OSCAR MUNOZ, CEO, UNITED AIRLINES: The answer's yes, absolutely.

QUEST: That's putting you well and truly into the thick of it again, isn't it?

MUNOZ: Absolutely. It has to be. It's a meaningful thing.

QUEST: That you put with a president who is more likely to side with you than the last administration?

MUNOZ: Again, it's more than likely a very broad geopolitical issue inside of an administration. And I'm sure there are more information and data

that folks, you know, beyond our pay grade, sort of speak. But the facts of the matter and what we as an industry, domestically have to protect is

American jobs. And there's a lot of folks involved in this process. And that is something I take very seriously, as do my CEO peers. And I think

the facts very supportive of an unbalanced playing field. Again, let's just make the competition a little bit more even.

QUEST: So, this issue isn't going away?

[16:55:00] MUNOZ: Not anytime soon.


QUEST: Doesn't get more blunt than that from a chief executive.

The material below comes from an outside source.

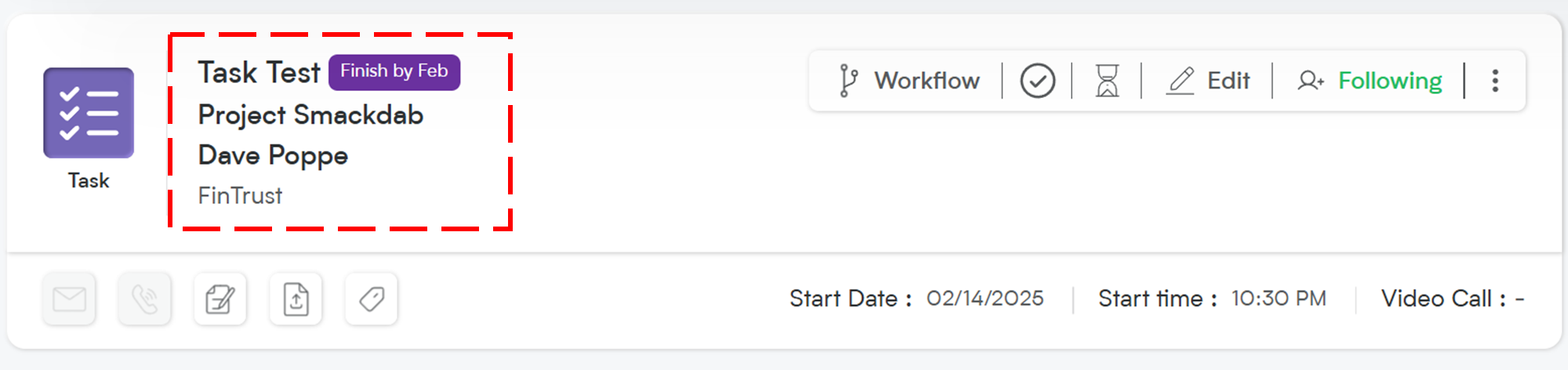
Task: Mark task complete with checkmark circle icon
Action: tap(1037, 81)
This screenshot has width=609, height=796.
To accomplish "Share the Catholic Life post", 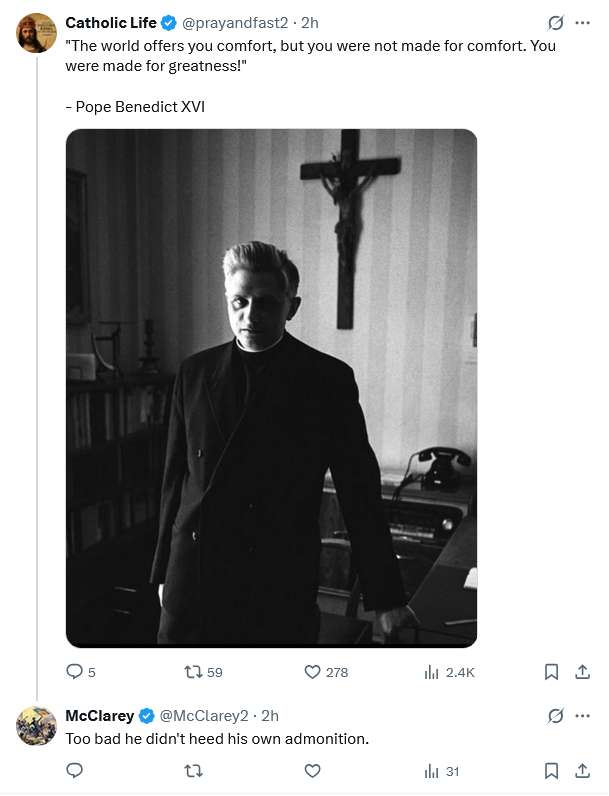I will coord(583,672).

And you'll hear from James Hogan hopefully tomorrow night. A press conference

with Lufthansa and we'll be there.

There's a Profitable Moment coming your way, after the break.

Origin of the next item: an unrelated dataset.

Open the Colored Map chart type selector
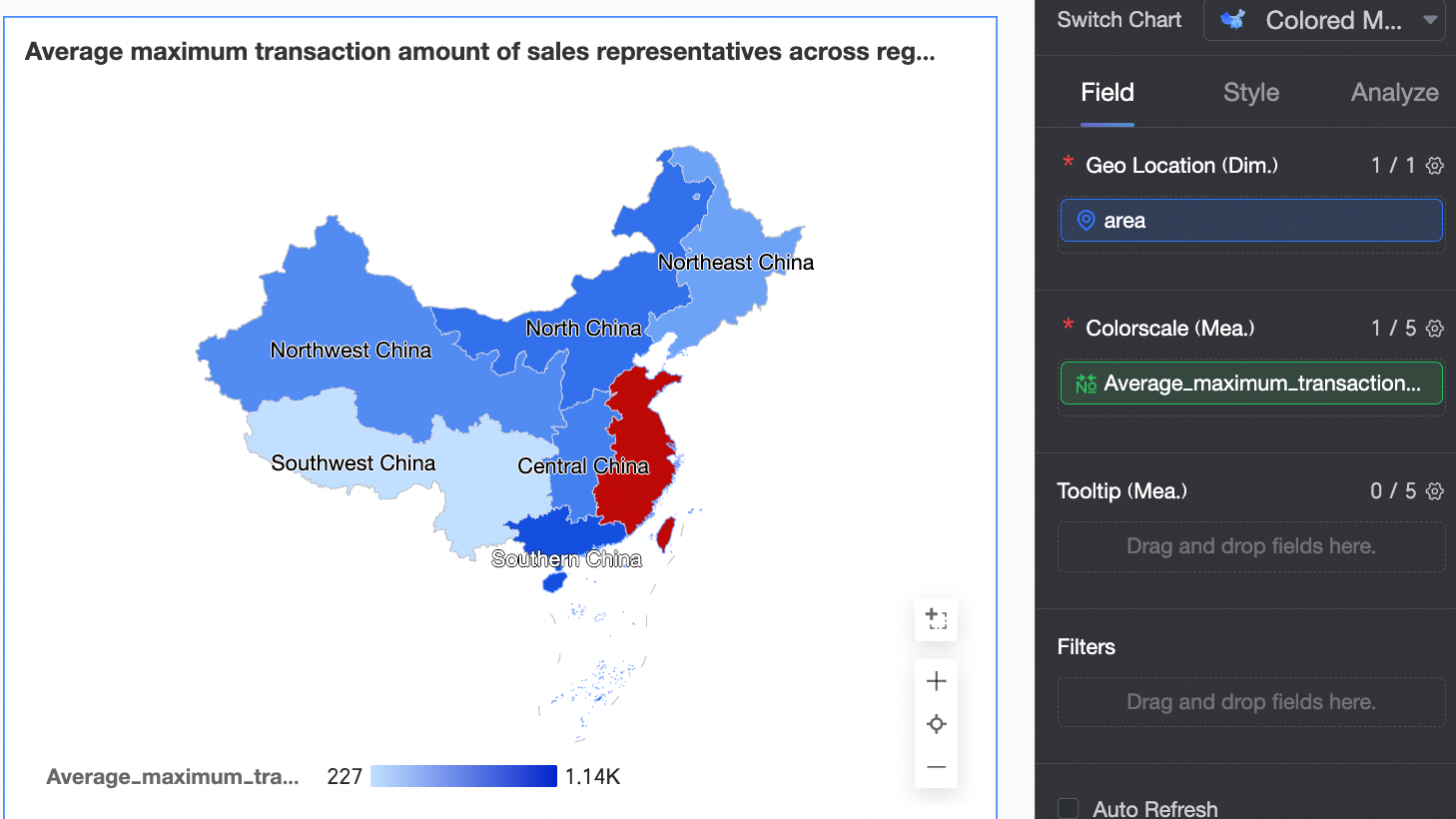 [x=1323, y=20]
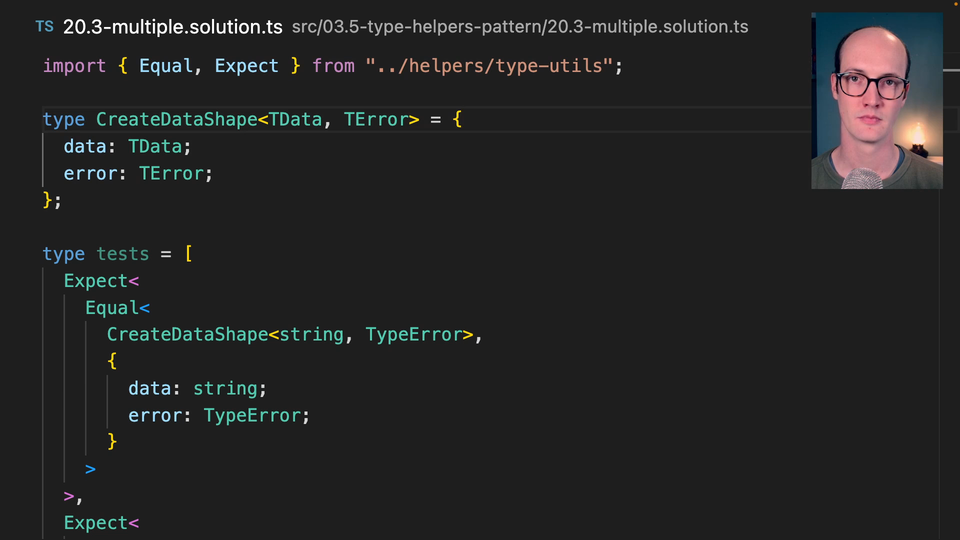Viewport: 960px width, 540px height.
Task: Click the error: TError property line
Action: coord(138,174)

QUEST: Tonight's "Profitable Moment," as you've just heard on this program from the CEO of United Airlines, a relatively old wound is about to be

reopened as the big three U.S. carriers once again try to get these anti- subsidies rulings and get the open skies treaty revisited against the big three, Emirates, Qatar. Here's the difference this time, though. There is

an administration in Washington that is probably more disposed, because what the big three U.S. are claiming is exactly what Donald Trump has been

talking about.

This idea that American companies are not facing a level playing field, that they always lose around the world, and therefore, it's time to

readdress the plans. And here Donald Trump has a perfect opportunity to actually do something about it, if he agrees or seeks a renegotiation of

the open skies treaty with the UAE and Qatar. I assure you, if that happens, we'll be in a very different world. But tonight, we certainly

can't say it's off the agenda, as perhaps we did with the Obama administration. And that's QUEST MEANS BUSINESS for tonight. I'm Richard

Quest in New York. Whatever you're up to in the hours ahead, hope it's profitable! I'll see you again tomorrow.